Stored items from a collection:
———

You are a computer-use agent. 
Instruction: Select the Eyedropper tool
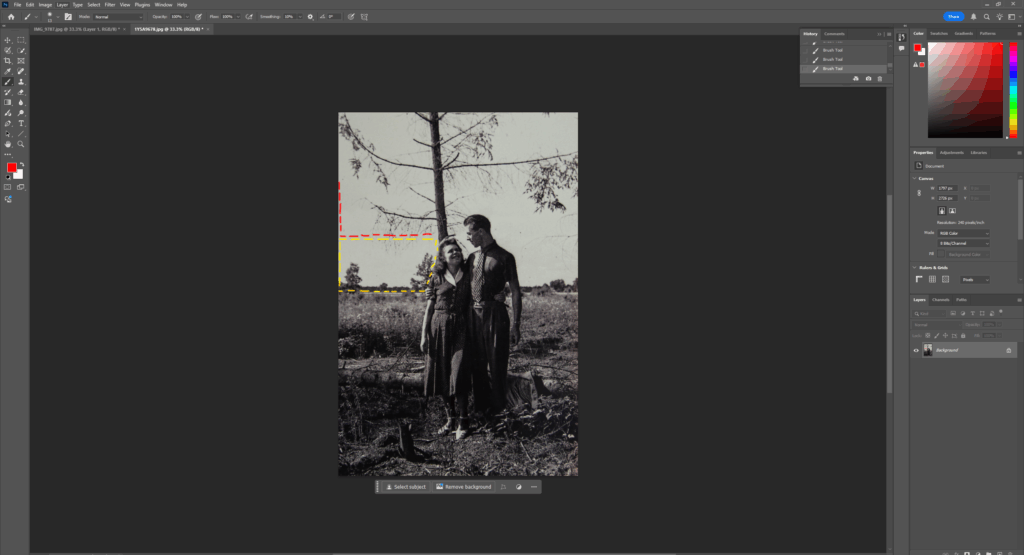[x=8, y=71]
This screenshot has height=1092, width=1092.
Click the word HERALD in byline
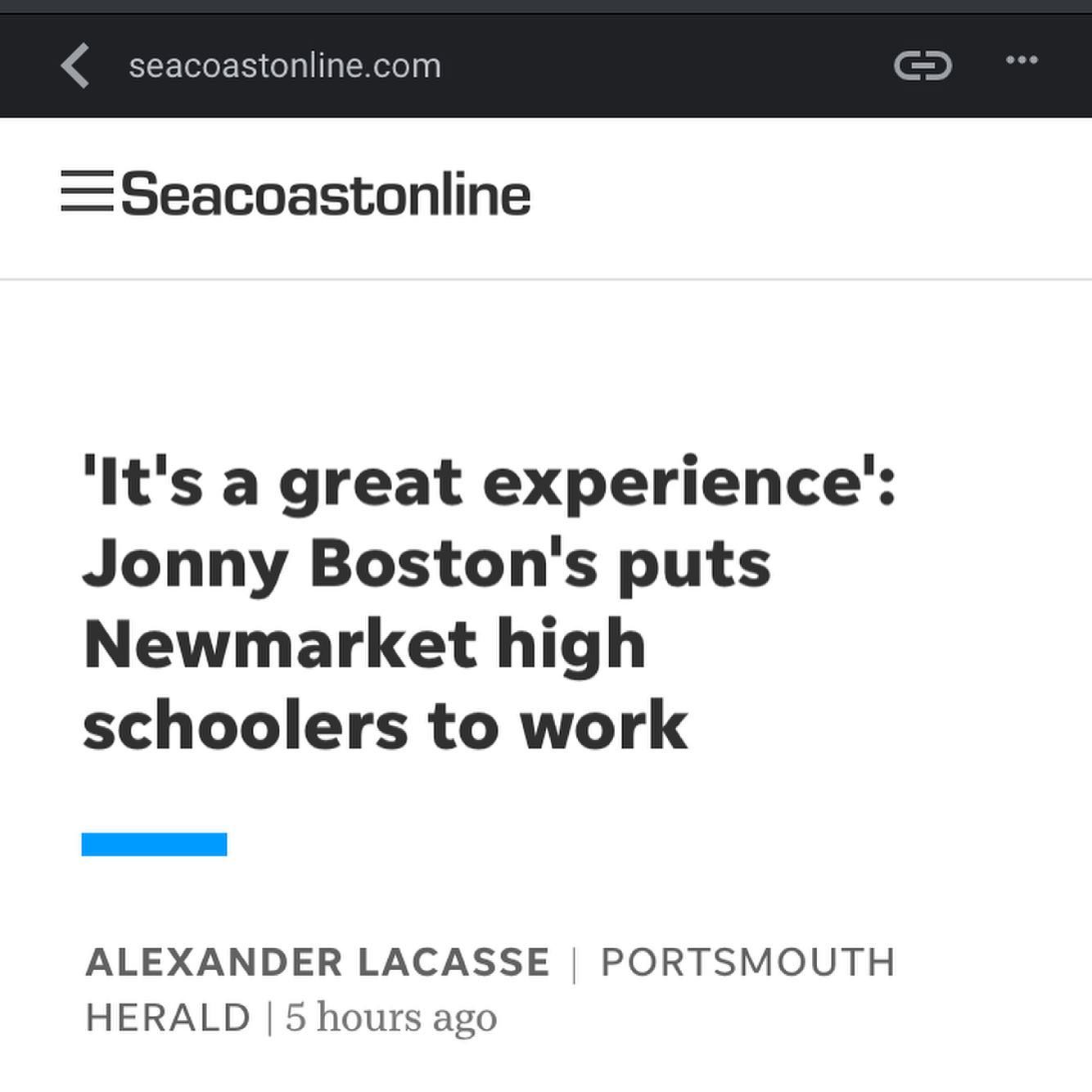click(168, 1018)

———

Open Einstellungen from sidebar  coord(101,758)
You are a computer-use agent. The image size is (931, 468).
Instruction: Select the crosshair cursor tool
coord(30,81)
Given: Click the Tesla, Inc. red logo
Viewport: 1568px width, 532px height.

———

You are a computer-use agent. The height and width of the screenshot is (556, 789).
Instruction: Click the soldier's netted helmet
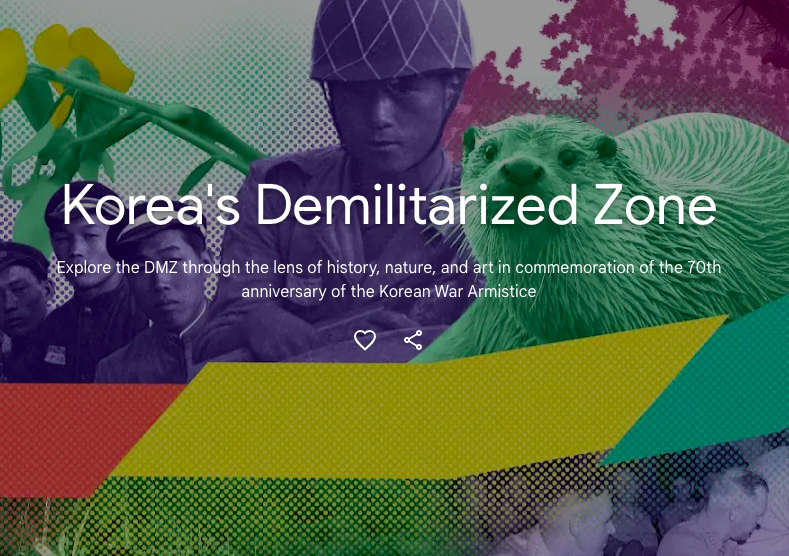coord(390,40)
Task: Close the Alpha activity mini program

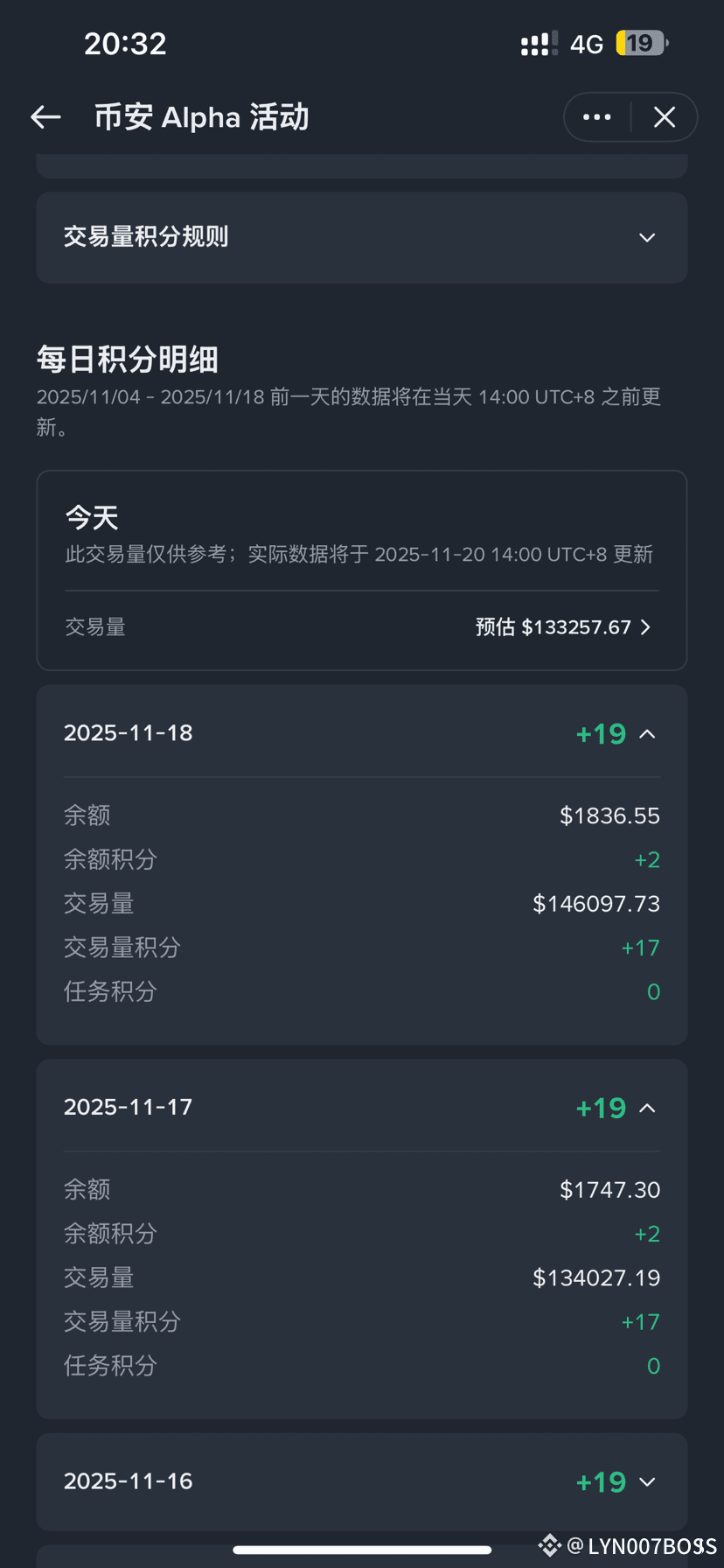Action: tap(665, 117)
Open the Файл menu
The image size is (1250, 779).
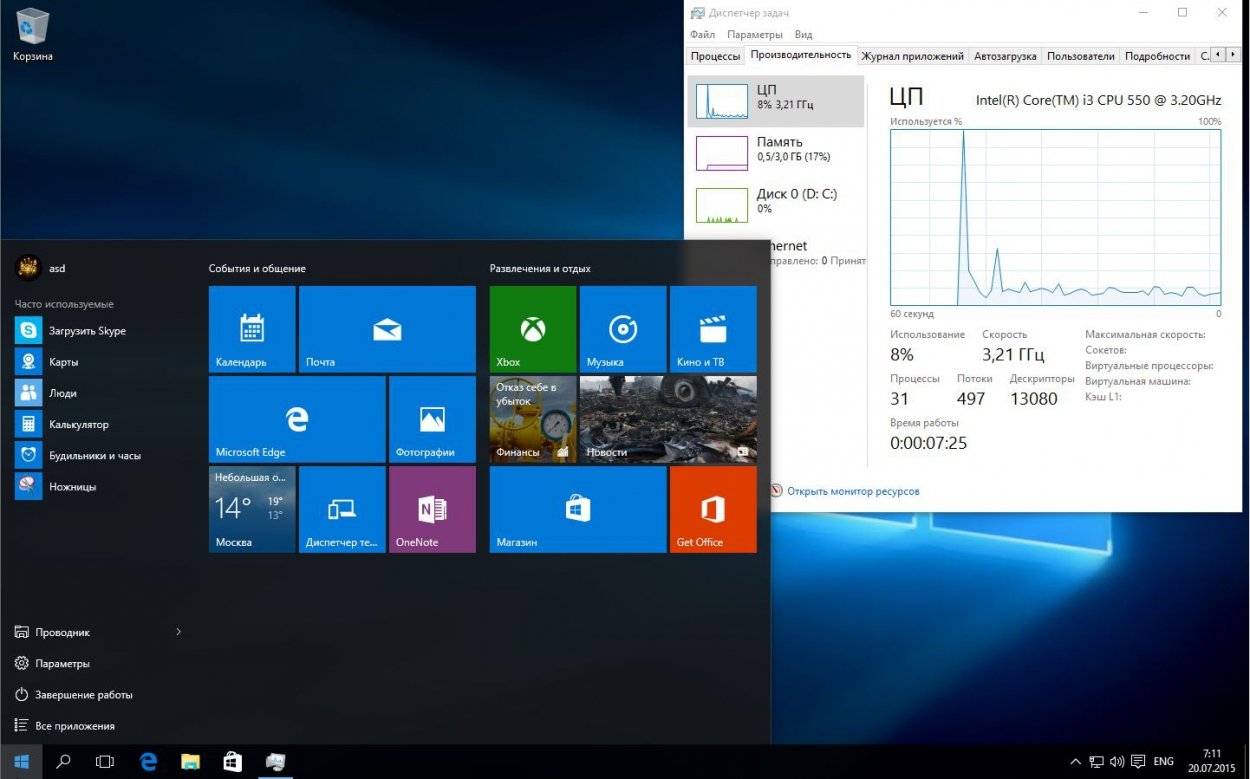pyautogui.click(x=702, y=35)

———

__Assignment__:
From the entries, copy out each line containing the word "width".

__Answer__:
This screenshot has height=1092, width=1092.
Viewport: 1568px width, 532px height.
You are a computer-use agent. The height and width of the screenshot is (556, 789).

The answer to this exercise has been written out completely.